Un concours inter-écoles européen
Un pétulant Italien, Paul
Lasio, figure bruxelloise de longue date, directeur de l'hôtel Leopold en plein quartier
européen et son adjoint flamand, l'entreprenant responsable commercial Luc De
Meulemeester, réalisent depuis février dernier un pari assez invraisemblable, en voie de
réussir. Le Leopold a pris l'initiative de créer, avec qui voulait bien y croire et
l'aider, un concours de cuisine par équipe réservé aux écoles hôtelières
européennes selon une formule totalement inédite. Chaque pays européen est représenté
par une seule équipe, une seule école. L'hôtel reçoit pendant une semaine chacune des
équipes : trois élèves de moins de vingt-deux ans en salle, trois en cuisine, deux
remplaçants. Ils sont accompagnés d'un professeur de cuisine et d'un professeur de salle
qui ont le droit d'assister aux opérations, de veiller au moral des troupes, d'éviter le
pire mais en aucun cas de diriger la mise en place. L'hôtel met ses cuisines et sa petite
salle de restaurant gastronomique à disposition. Le Leopold, propriété d'une famille
limbourgeoise, n'est ni Le Hilton ni Le Sheraton. Ses cuisines sont traditionnelles, et
les jeunes de Grégoire Ferrandi les ont trouvées pâles comparées à leurs propres
installations. Mais cette cuisine est plus proche de la réalité moyenne des
professionnels. Pendant ce temps, le personnel de l'hôtel assure le service des
séminaires et banquets ainsi que du café-brasserie de l'hôtel. Il faut donc tant bien
que mal que chacun trouve sa place. Le jury se compose en cuisine d'un représentant
permanent de la profession désigné par les branches belges des associations culinaires
(Maîtres cuisiniers, Euro-Toques, 33 maîtres queux, Tradition et qualité, JRE etc.), et
en salle d'autres représentants des mêmes associations ainsi
que du monde diplomatique de la capitale européenne, de membres de la presse
spécialisée et des clients du restaurant. De la salle, on voit tout ce qui se passe en
cuisine sur un écran vidéo géant, tandis qu'un membre du jury reste auprès des jeunes
cuisiniers. Il y a une notation tous les jours. Le résultat sera connu le 27 mai. Sur
quinze pays, seuls les Allemands ont déclaré forfait. Pour cette première édition, le
Fouet d'Argent avait recruté ses candidatures par mailing et persuasion, avec l'appui de
l'Euhofa (Association internationale des directeurs d'écoles hôtelières) qui devrait
logiquement devenir dans les années à venir le support logistique et institutionnel de
l'épreuve. Il n'était pas si facile pour les écoles situées à distance de mettre en
place un pareil programme. Pas facile non plus de trouver une date pour une épreuve de
quinze semaines qui coupait nécessairement vacances, stages ou période d'examens selon
les pays. Mais le concours a bien eu lieu.
Ferrandi bien placée
L'Ecole supérieure de cuisine française Ferrandi (ESCF) a représenté la France du 9 au
16 avril. De l'avis de Paul Lasio, le mardi soir, elle réalisait une bonne prestation.

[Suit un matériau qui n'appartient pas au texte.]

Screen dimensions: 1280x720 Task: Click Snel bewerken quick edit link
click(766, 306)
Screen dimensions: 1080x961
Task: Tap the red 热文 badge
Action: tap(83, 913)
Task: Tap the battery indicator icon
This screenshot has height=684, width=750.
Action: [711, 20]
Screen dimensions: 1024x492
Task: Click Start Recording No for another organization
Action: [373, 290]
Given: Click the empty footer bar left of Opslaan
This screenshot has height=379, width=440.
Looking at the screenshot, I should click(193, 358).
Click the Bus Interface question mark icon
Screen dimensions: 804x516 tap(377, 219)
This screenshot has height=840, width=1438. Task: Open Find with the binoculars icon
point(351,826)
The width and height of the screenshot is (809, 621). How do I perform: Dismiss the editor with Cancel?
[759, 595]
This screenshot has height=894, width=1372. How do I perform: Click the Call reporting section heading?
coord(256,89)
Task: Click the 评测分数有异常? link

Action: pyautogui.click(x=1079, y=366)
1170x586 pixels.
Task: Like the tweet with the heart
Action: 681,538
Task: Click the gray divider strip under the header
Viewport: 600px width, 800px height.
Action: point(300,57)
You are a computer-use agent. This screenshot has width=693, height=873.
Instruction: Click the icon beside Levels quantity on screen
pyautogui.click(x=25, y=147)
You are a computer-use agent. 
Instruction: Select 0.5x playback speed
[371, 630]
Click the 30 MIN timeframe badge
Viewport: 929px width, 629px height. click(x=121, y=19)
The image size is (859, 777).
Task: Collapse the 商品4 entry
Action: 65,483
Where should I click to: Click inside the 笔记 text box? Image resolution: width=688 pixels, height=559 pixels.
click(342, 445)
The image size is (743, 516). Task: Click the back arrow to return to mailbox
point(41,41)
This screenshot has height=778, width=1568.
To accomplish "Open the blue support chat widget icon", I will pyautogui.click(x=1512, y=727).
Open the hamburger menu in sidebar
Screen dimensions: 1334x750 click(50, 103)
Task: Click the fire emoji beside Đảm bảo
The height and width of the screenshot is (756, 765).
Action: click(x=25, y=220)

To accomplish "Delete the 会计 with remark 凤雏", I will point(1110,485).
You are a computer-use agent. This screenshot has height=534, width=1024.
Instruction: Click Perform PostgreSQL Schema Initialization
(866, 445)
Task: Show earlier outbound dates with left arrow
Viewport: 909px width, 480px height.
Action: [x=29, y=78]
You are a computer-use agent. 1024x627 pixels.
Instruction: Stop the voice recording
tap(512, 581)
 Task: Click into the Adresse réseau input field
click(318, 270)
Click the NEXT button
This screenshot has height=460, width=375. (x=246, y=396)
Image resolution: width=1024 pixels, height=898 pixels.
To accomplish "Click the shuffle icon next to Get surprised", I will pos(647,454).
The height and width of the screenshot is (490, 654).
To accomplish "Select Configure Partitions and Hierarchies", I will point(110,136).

Ferrandi, rappelons-le, vise une formation haut de gamme mixte culinaire et gestion de
futurs chefs propriétaires à ambition gastronomique. Elle recrute des jeunes déjà
diplômés du niveau Bac de l'enseignement hôtelier et en grande partie des bacheliers de
l'enseignement supérieur qui s'orientent vers la restauration. L'enseignement y alterne
six mois d'école et six mois de stages en grandes maisons. Ce sont donc des jeunes de
moins de 22 ans mais disposant déjà de près de trois années de formation alternée
derrière eux, qui ont été sélectionnés pour le concours. Deux filles et un garçon en
cuisine, deux garçons et une fille en salle, un garçon et une fille en réserve qui
servaient aimablement de passe-plats. Tous sélectionnés, explique le professeur de
cuisine présent Eric Robert, pour leurs résultats dans le cycle de formation, mais aussi
après un entraînement « en fonction de leur capacité à réagir dans la pression du
concours. Cela se passe bien. Ils sont très motivés, il le faut, nous n'avons pas
beaucoup dormi ». L'ESCF avait choisi une mise en place difficile, complexe, des
menus de haut niveau. Il faut tenir une semaine à raison de vingt-cinq à trente couverts
par service. Arrivée le samedi, installation, décoration de la salle de restaurant
(chaque équipe a carte blanche), et le dimanche il faut servir le premier repas. Ferrandi
avait choisi de signer sa prestation par une mosaïque représentative de l'Europe,
présente sur la carte (Creanog). Selon le règlement, dans une limite de prix définie,
chaque école devait proposer un menu comportant trois choix en entrée, chaud et dessert.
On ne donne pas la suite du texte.